NASA bags algae, wastewater in bid for aviation fuel

Correction appended.

NASA is applying space technology to a decidedly down-to-earth effort that links the production of algae-based fuel with an inexpensive method of sewage treatment.

The space agency is growing algae for biofuel in plastic bags of sewage floating in the ocean.

Jonathan Trent, the lead researcher on the project at NASA's Ames Research Center in California, said the effort has three goals: Produce biofuels with few resources in a confined area, help cleanse municipal wastewater, and sequester emissions of the greenhouse gas carbon dioxide that are produced along the way.

"Algae are the best source of biofuels on the planet that we know about," Trent said in an interview. "If we can also clean [wastewater] at the same time we create biofuels, that would great."

The process is amazingly simple. It starts with algae being placed in sewage-filled plastic bags, which in true NASA style have a nifty acronym, OMEGA, for "offshore membrane enclosures for growing algae."

The OMEGA bags are semipermeable membranes that NASA developed to recycle astronauts' wastewater on long space missions. In this case, the membranes let freshwater exit but prevent saltwater from moving in.

Then the algae in the bag feast on nutrients in the sewage. The plants clean up the water and produce lipids -- fat-soluble molecules -- that will be used later as fuel.

Just as in algae biofuel production on land, the floating OMEGA bags use water, solar energy and carbon dioxide -- which in this case is absorbed through the plastic membrane -- to produce sugar that algae metabolize into lipids.

Oxygen and fresh, cleansed water are then released through the membrane to the ocean.

"It's energy-free," Trent said. "It doesn't cost us anything. Osmosis works by itself."

The system is foolproof, he said. Even if the OMEGA bags leak, the salty ocean water would kill the algae, preventing the escape of an invasive species.

"Freshwater algae can't compete in the marine environment," Trent said. "We're not putting something out there that could become an invasive species."

And if the wastewater spills, he said, "the only thing we're putting in the water is already in the ocean anyway."

Feasibility

NASA's plastic bags are designed to last up to three years, Trent said. After that, they could be recycled as plastic mulch or chopped and used to improve soil quality and help retain moisture.

"We don't think this would be cost-effective if we just go after the fuels," Trent said. "But we're functioning on at least three different levels: making the products -- fuel, fertilizers -- then wastewater processing and carbon sequestration.
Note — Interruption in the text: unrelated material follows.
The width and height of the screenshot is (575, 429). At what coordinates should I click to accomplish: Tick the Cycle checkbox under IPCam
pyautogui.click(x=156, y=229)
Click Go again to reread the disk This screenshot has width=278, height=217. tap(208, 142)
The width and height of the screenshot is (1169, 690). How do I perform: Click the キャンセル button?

The economic model becomes more reasonable."

In fact, Trent said, the technology is nearly cost-competitive with land-based production methods for algae biofuels that require vast industrial-scale, open-air pond farms or in closed bioreactors.

But land-based methods have limits, Trent said. Open-air ponds and bioreactors gobble up large tracts of land that would be taxed and could potentially compete with agriculture. And even in deserts, where farming is less likely, evaporation of open-air ponds is a threat. Closed bioreactors face similar hurdles. They must be extremely robust in order to hold large amounts of water against air.
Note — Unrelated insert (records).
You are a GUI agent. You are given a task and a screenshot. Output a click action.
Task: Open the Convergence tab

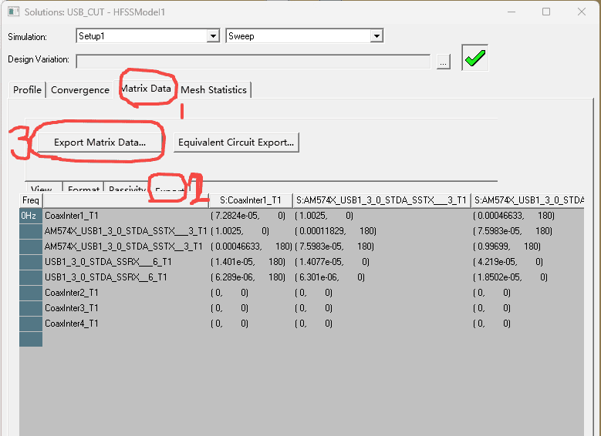point(80,90)
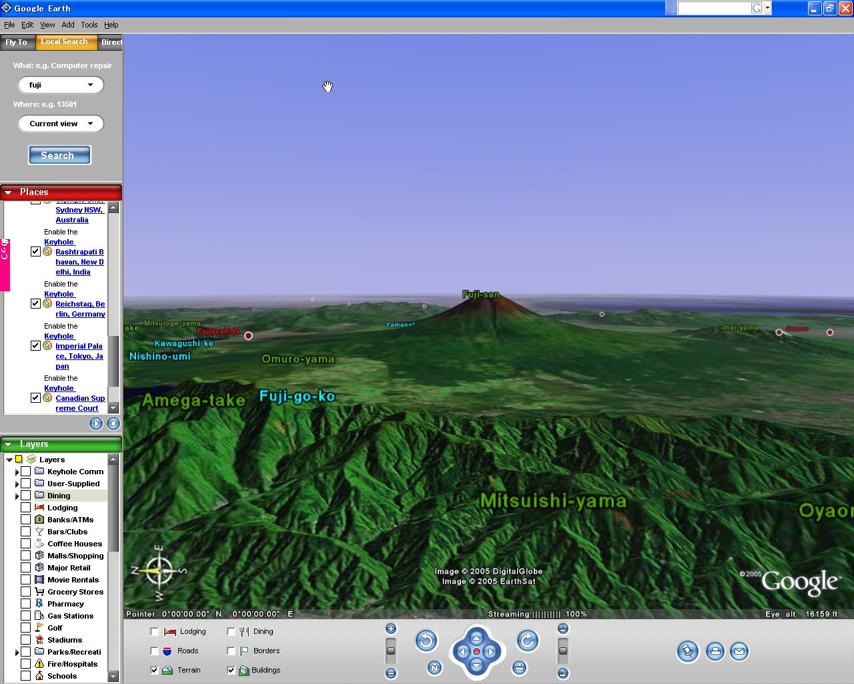Click the rotate clockwise button
854x684 pixels.
coord(528,641)

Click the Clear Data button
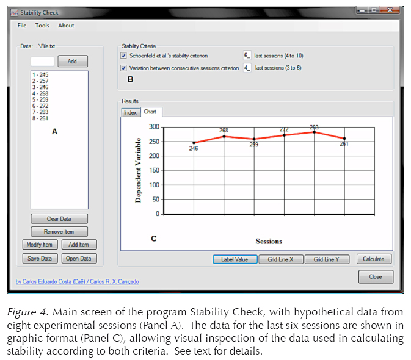coord(59,219)
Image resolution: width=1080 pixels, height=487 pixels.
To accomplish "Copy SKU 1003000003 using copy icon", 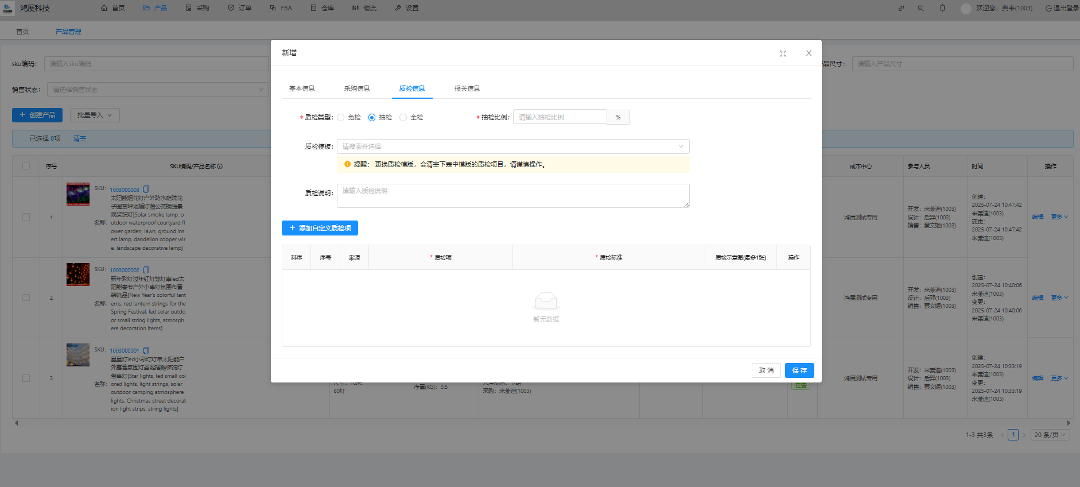I will 146,190.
"We've solved the problem of evaporation, weeds, structure," Trent said. "And we think we've added other benefits like processing sewage and sequestering carbon."

Trent envisions the OMEGAs producing enough fuel to fill U.S. aviation needs -- 21 billion gallons a year. Doing so would require about 10 million acres of ocean, he said.
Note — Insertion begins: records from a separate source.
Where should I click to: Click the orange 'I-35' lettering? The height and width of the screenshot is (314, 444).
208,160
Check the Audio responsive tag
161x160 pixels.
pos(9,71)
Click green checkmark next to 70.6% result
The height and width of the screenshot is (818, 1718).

"It seems huge, but it's a small area in the overall oceans," he said. "And we imagine [the OMEGAs] distributed around, locally distributed ... or franchised and monitored by fishermen."

Hurdles

But the technology faces challenges.

Trent and his fellow researchers are still trying to find plastic capable of withstanding pounding waves and cold temperatures without becoming too brittle for osmosis.

And then there is the matter of money. Venture capitalists are wary, Trent said, but his team has had some luck with the California Energy Commission. A state grant is slated to kick in this August.

The grant should help Trent and the other Ames researchers create a demonstration project within a year. That would let the technology get wider scrutiny and be compared with other renewable-energy technologies.

"On a planet with a population growing at exponential rates and resources dwindling, we're almost in a state of emergency on a timeline measured in decades," Trent said. "I think it's important, this process of coming up with alternatives. ... I don't know if OMEGA is the solution, but it's something that should be carefully scrutinized."

Correction

Corrects to 10 million acres the area of ocean that would have to be covered by OMEGAs to produce 21 billion gallons of fuel; the word "million" was missing in a previous version of the story.